::: SOURCE DOCUMENT

Closures versus Objects Jul 26, 2017

For a recent project I’ve been working on, I had to deal will lots of small components, each with somewhat different behaviour, and had tried several times (unsuccessfully) to come up with a good design for them.

Solving such puzzles tends to depend surprisingly deeply on the programming language used: in C, you’d need to create an ad-hoc object system and muck around with function pointers. In Java and C++ you’d set up an elaborate class hierarchy. Both of them fairly tedious, to put it mildly…

In a scripting language, it’s much easier to play games with the data structures, due to their dynamic typing, and to use tricks such as monkey patching - Python, Ruby, etc.

And in JavaScript, there’s also prototypical inheritance, which lets you tweak methods on a per-object basis. This is very flexible.

::::::
::: MATERIAL

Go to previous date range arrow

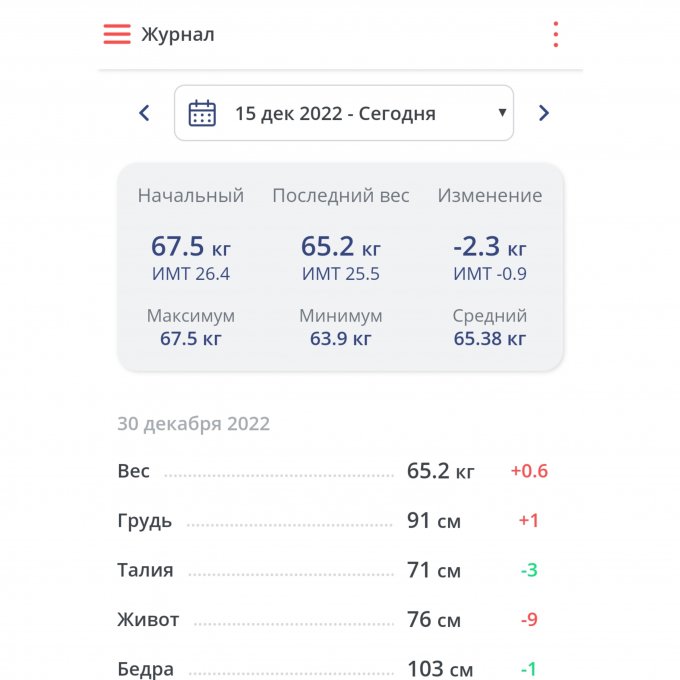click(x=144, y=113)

::::::
::: MATERIAL

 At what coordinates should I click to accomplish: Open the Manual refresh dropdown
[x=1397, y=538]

::::::

* _THE PROBLEM_: Copy out the passage of the post on closures versus objects from "Solving such puzzles" up to and including "is very flexible.". The records have nothing to do with what you're asked to do here.

* _TASK OUTPUT_:
Solving such puzzles tends to depend surprisingly deeply on the programming language used: in C, you’d need to create an ad-hoc object system and muck around with function pointers. In Java and C++ you’d set up an elaborate class hierarchy. Both of them fairly tedious, to put it mildly…

In a scripting language, it’s much easier to play games with the data structures, due to their dynamic typing, and to use tricks such as monkey patching - Python, Ruby, etc.

And in JavaScript, there’s also prototypical inheritance, which lets you tweak methods on a per-object basis. This is very flexible.